With pictures omitted, copy exactly the lines from the one containing "Screen dimensions: 1568x739" through the end of the records below.
BEGIN INPUT
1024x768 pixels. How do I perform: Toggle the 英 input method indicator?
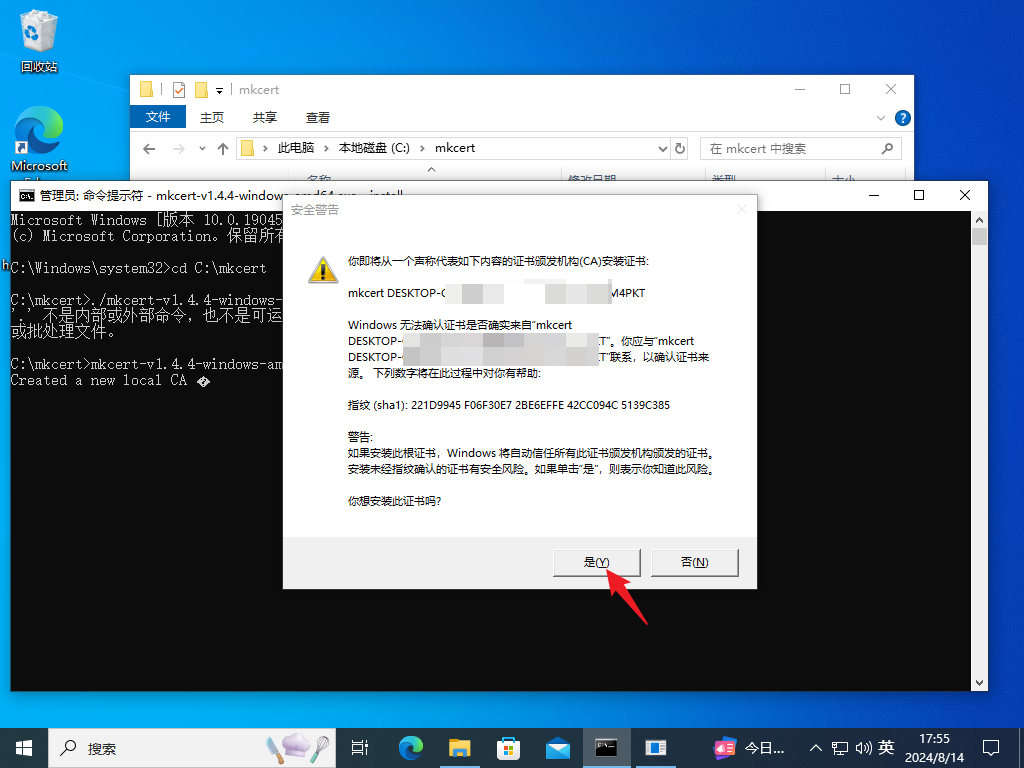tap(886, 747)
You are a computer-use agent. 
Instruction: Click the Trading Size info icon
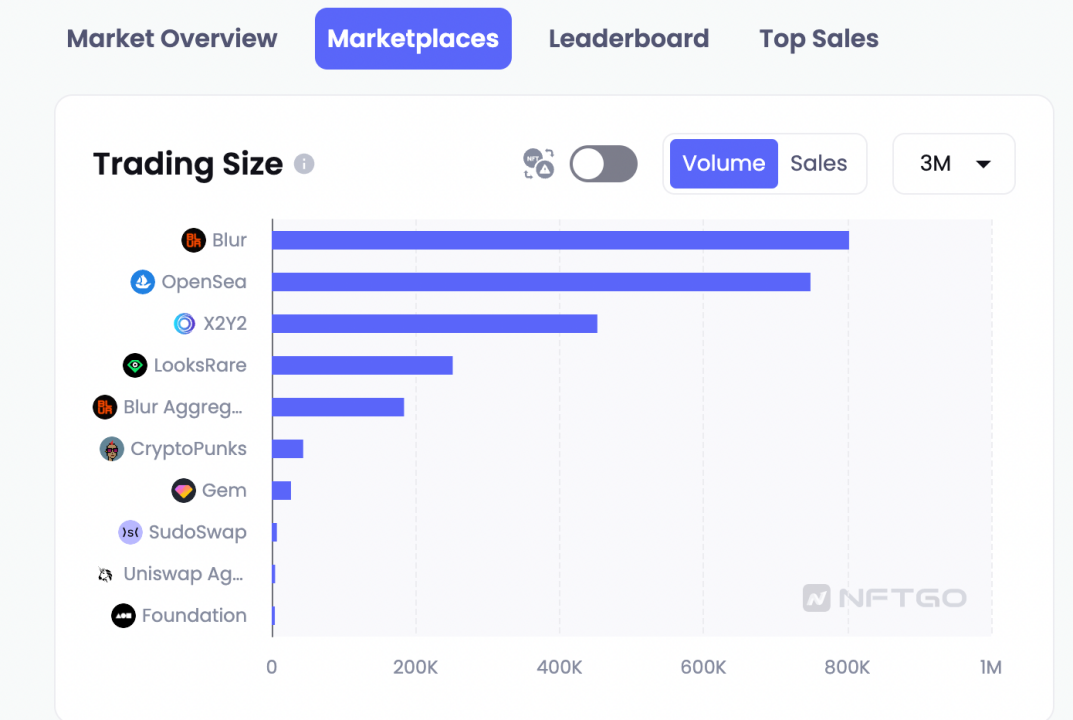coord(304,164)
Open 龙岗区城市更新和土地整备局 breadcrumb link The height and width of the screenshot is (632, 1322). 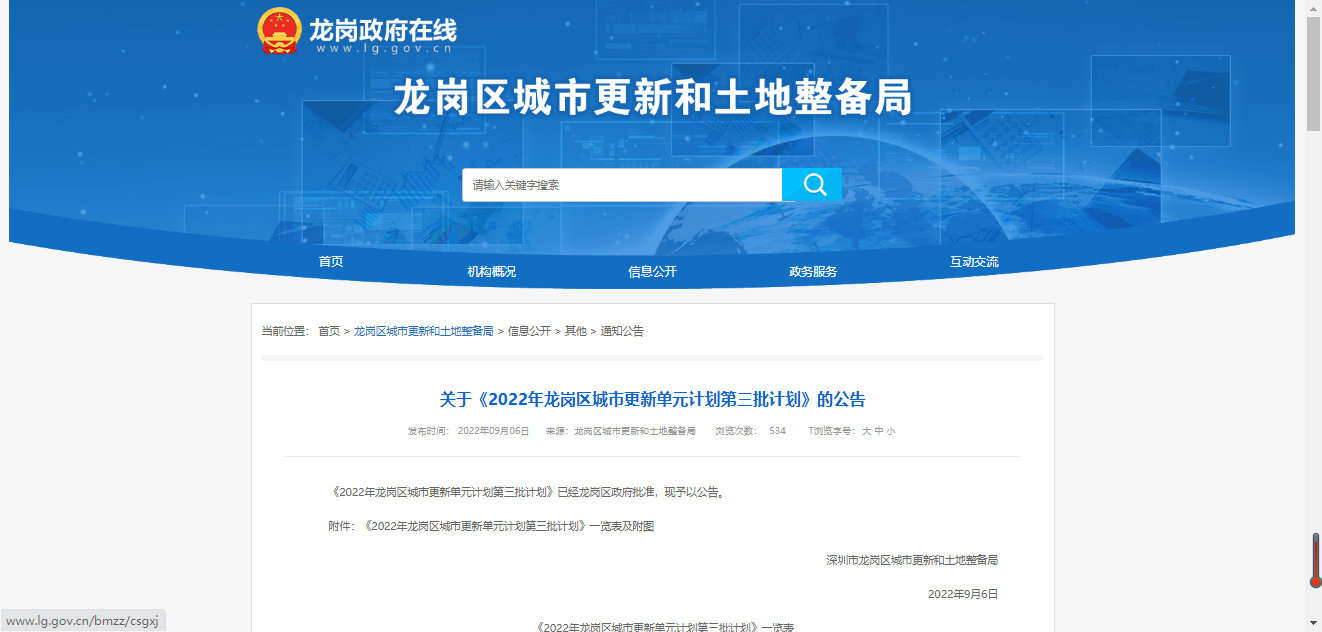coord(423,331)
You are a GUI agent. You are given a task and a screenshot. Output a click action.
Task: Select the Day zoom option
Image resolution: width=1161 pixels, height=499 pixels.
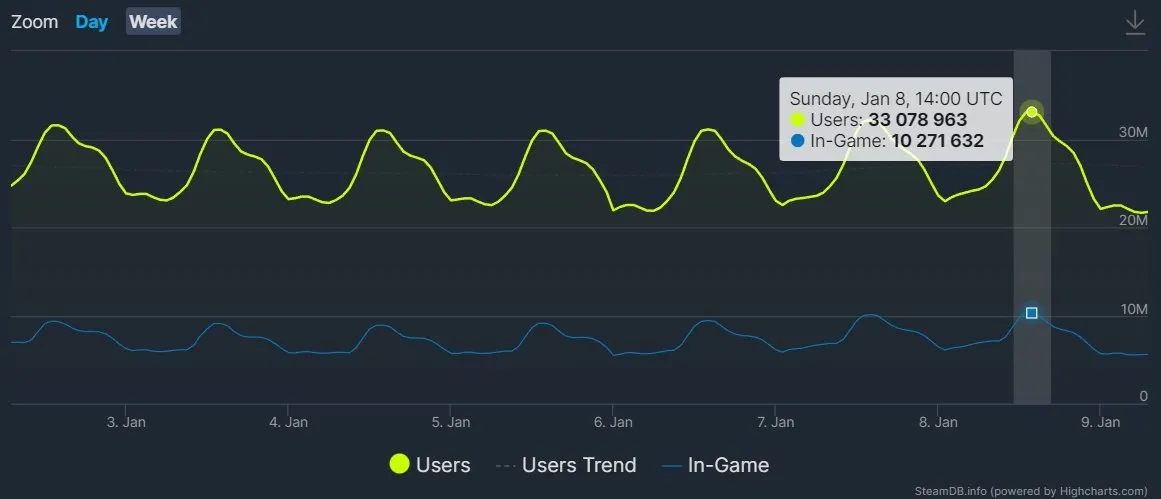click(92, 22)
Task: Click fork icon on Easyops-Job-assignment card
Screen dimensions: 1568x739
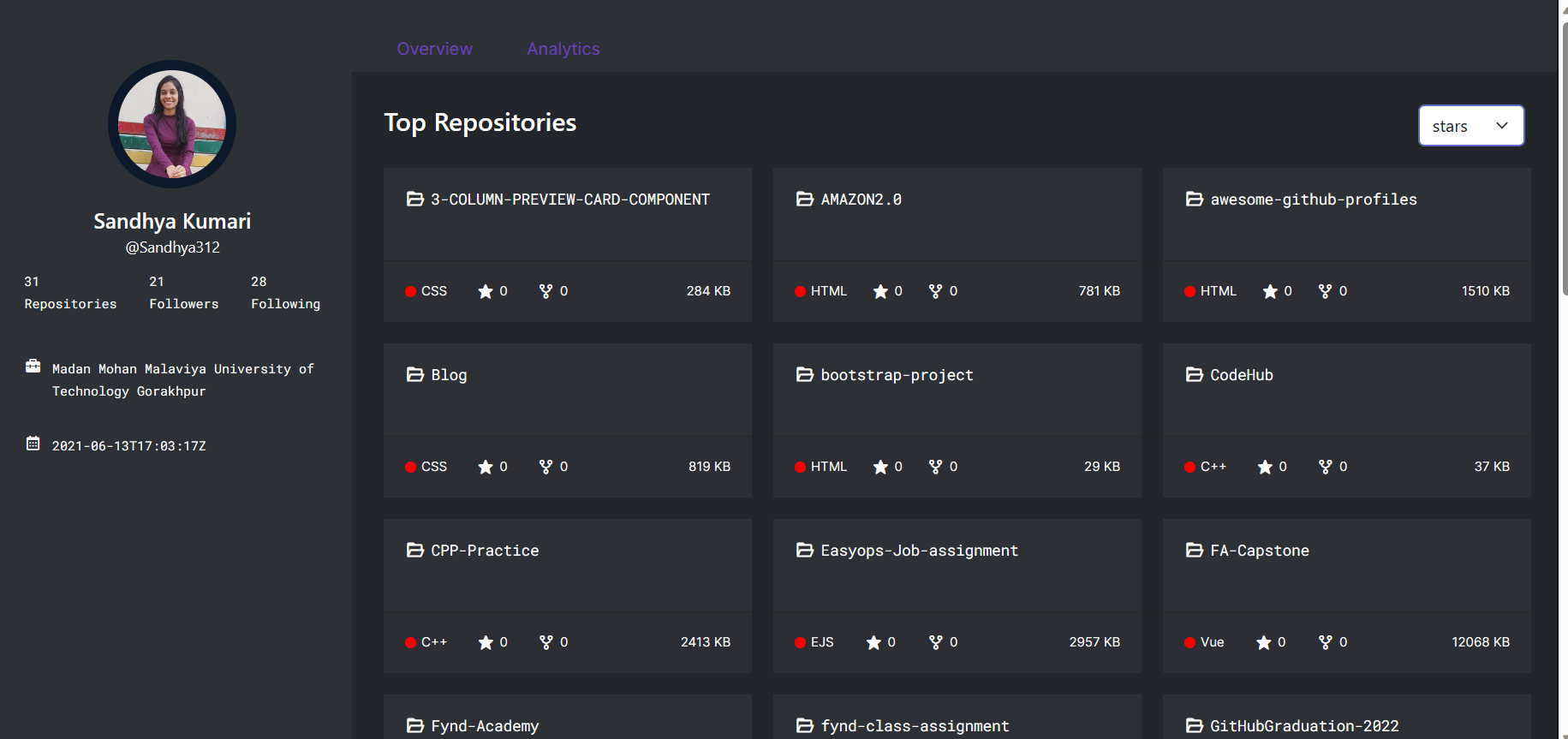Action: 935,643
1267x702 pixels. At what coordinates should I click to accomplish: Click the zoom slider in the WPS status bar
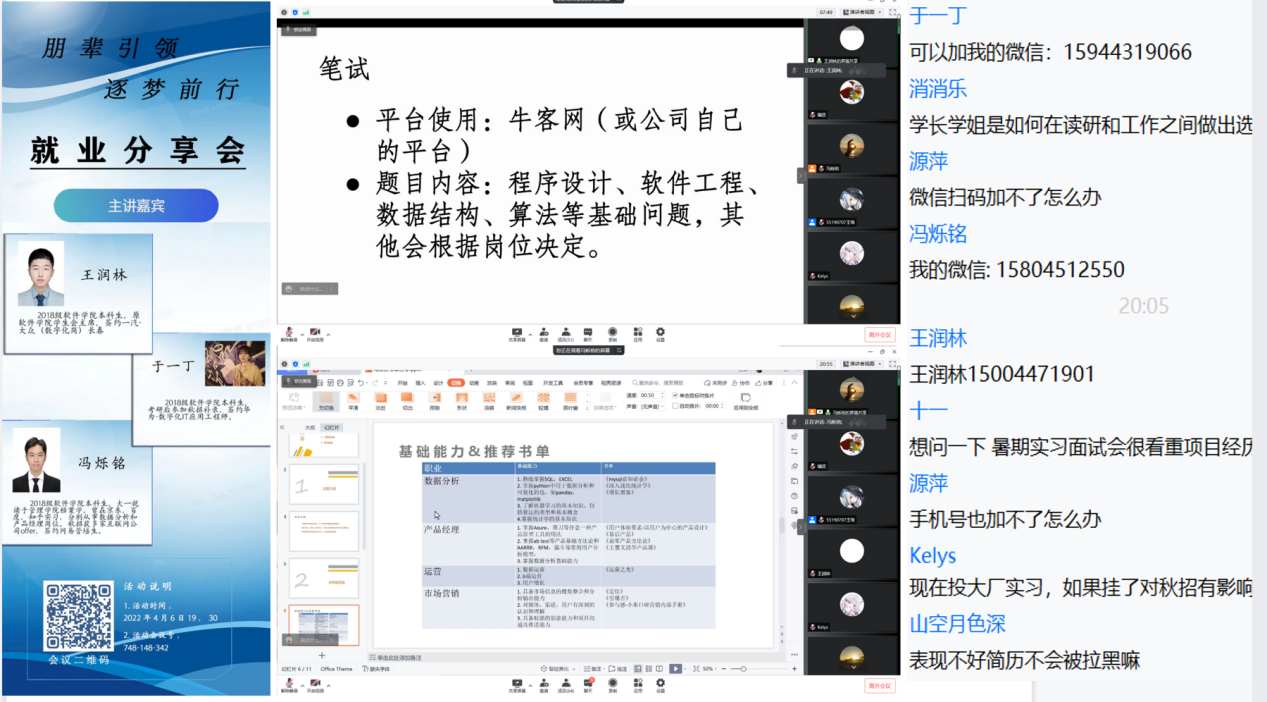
END INPUT
(COMPLETED TASK):
Screen dimensions: 1568x739
Action: 935,643
1267x702 pixels. At what coordinates should I click to accomplish: Click the zoom slider in the WPS status bar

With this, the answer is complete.